-
Notifications
You must be signed in to change notification settings - Fork 16
Description
Bug report: MultiDBD.get() returns fewer data points when a second MultiDBD instance (different file type) is created first in the same Python session
Library: dbdreader v0.5.8
Python: 3.14.2
OS: Linux
Summary
Creating a MultiDBD instance for .dbd (flight-computer) files and calling .get() on it before creating a separate MultiDBD instance for .ebd (science-computer) files causes the .ebd instance to return significantly fewer data points — consistently and reproducibly — than when the .ebd instance is created first.
This leads to silently incomplete data and, because the effect size varies somewhat between Python sessions, non-reproducible processing pipelines.
Minimal reproducible example
import dbdreader
DATA = "/path/to/glider/hd/" # contains echo*.dbd and echo*.ebd
# Case A: load EBD first, then DBD
gl_ebd = dbdreader.MultiDBD(pattern=DATA + "echo*.ebd")
t_a, _ = gl_ebd.get("sci_ctd41cp_timestamp")
gl_dbd = dbdreader.MultiDBD(pattern=DATA + "echo*.dbd")
_ = gl_dbd.get("m_gps_lat")
print(f"Case A (EBD first): {len(t_a):,} points") # → 1,038,686
# Case B: load DBD first, then EBD (typical script order)
gl_dbd2 = dbdreader.MultiDBD(pattern=DATA + "echo*.dbd")
_ = gl_dbd2.get("m_gps_lat")
gl_ebd2 = dbdreader.MultiDBD(pattern=DATA + "echo*.ebd")
t_b, _ = gl_ebd2.get("sci_ctd41cp_timestamp")

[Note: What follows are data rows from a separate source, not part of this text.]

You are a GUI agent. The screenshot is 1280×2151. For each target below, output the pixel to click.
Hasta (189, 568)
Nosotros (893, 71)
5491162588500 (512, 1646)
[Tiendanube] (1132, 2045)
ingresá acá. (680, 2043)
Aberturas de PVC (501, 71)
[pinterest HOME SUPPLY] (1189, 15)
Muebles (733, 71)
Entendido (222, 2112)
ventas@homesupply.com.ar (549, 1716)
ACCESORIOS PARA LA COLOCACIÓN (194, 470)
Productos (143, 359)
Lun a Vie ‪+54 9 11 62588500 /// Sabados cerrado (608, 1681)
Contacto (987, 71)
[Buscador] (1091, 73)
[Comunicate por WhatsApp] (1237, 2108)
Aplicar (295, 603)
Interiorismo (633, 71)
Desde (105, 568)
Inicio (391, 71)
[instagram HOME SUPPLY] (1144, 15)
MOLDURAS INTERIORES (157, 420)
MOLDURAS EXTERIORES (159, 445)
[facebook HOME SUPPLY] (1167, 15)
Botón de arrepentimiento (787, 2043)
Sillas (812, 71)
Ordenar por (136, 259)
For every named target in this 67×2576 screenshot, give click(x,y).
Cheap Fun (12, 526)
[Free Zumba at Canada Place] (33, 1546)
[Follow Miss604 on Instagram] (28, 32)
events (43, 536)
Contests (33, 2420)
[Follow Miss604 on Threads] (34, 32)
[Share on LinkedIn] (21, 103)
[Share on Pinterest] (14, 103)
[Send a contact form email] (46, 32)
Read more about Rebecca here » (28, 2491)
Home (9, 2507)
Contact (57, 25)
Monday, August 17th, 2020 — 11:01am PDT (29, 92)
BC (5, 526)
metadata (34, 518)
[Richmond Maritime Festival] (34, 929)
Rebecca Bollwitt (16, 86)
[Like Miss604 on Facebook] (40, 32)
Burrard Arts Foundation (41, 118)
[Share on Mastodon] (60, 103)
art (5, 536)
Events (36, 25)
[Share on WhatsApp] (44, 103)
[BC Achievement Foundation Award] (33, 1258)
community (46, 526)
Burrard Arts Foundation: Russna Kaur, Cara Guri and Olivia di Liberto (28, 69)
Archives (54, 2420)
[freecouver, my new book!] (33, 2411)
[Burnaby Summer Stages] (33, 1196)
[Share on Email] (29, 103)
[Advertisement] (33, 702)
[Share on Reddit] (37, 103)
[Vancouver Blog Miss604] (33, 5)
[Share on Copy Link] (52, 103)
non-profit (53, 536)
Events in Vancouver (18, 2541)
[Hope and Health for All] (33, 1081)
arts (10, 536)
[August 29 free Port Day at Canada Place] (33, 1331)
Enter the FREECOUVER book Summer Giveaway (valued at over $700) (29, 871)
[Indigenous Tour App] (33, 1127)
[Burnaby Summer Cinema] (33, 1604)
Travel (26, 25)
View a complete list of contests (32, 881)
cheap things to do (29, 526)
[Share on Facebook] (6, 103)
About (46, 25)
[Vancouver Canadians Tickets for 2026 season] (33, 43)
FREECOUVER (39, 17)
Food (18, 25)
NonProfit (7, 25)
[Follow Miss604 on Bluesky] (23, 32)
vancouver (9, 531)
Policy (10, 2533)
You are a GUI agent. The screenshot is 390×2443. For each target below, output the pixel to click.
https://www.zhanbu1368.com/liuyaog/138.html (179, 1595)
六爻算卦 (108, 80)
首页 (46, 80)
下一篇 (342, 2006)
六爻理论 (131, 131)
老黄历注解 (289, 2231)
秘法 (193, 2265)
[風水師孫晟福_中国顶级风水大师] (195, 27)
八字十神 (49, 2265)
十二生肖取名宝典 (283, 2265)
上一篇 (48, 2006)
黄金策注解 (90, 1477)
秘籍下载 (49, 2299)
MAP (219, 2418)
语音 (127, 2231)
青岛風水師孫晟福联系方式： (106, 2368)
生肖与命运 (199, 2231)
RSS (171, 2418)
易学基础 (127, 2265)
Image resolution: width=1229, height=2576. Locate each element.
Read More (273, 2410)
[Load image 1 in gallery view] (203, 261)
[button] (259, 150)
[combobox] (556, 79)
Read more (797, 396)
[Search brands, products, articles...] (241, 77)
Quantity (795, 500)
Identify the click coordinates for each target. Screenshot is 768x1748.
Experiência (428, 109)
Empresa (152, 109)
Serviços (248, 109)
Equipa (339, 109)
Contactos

print(f"Case B (DBD first): {len(t_b):,} points") # → 1,028,677 (≈ 10k fewer)
Observed behaviour
| Scenario | sci_ctd41cp_timestamp length |
Notes |
|---|---|---|
| EBD only (no DBD in session) | 1,038,686 | consistent across runs |
| EBD after DBD loaded | 1,028,677 | consistent within a single Python session, but the exact count varies between separate Python sessions (observed range: ~964k – ~1,036k) |
Both MultiDBD instances are created from the same 281 .ebd files; len(gl.filenames) reports 281 in all cases.
Impact
A data-processing script that (naturally) loads GPS positions from .dbd files before reading CTD data from .ebd files will receive up to ~74,000 fewer data points than if the loading order is reversed. In practice we observed:
- Downstream dataset produced from the "DBD-first" script had ~964 k time steps
- The same script with "EBD-first" order produced ~1,025 k time steps
- The extra ~61 k points recovered by reordering were not QC failures — they were valid science data
Because the magnitude of the shortfall varies between Python sessions (likely depending on whether certain .ccc cache files have already been decompressed to .cac in a prior run), the pipeline is non-reproducible: re-running the same script on the same input files can yield different output files.
Suspected cause
The issue appears to involve shared state between MultiDBD instances. Candidate locations in the source:
-
DBDCache.CACHEDIR(class-level attribute) — This is shared across allMultiDBDinstances. Reading.dbdfiles first triggersdecompress_file()calls that convert.ccc→.cacfiles. On subsequent.ebdreads, the newly-present.cacfiles change which files pass the_safely_open_dbd_filelogic, potentially altering the set of files classified as"ok"vs"failed". -
DBDPatternSelect.cache = {}(class-level dict) — This timestamp-keyed cache is shared across all instances and could mix up file-open-time metadata between DBD and EBD instances. -
DBDCachedecompression race / state —.ccc→.cacdecompression during one instance's__init__modifies the filesystem in a way that changes what the next instance finds.
Workaround
Load .ebd (science) files before .dbd (flight) files in the same Python session. After this reordering, MultiDBD.get() gives consistent, reproducible results across repeated runs.
Steps to confirm
# Verify consistency when EBD is always first:
for _ in range(5):
gl = dbdreader.MultiDBD(pattern=DATA + "echo*.ebd")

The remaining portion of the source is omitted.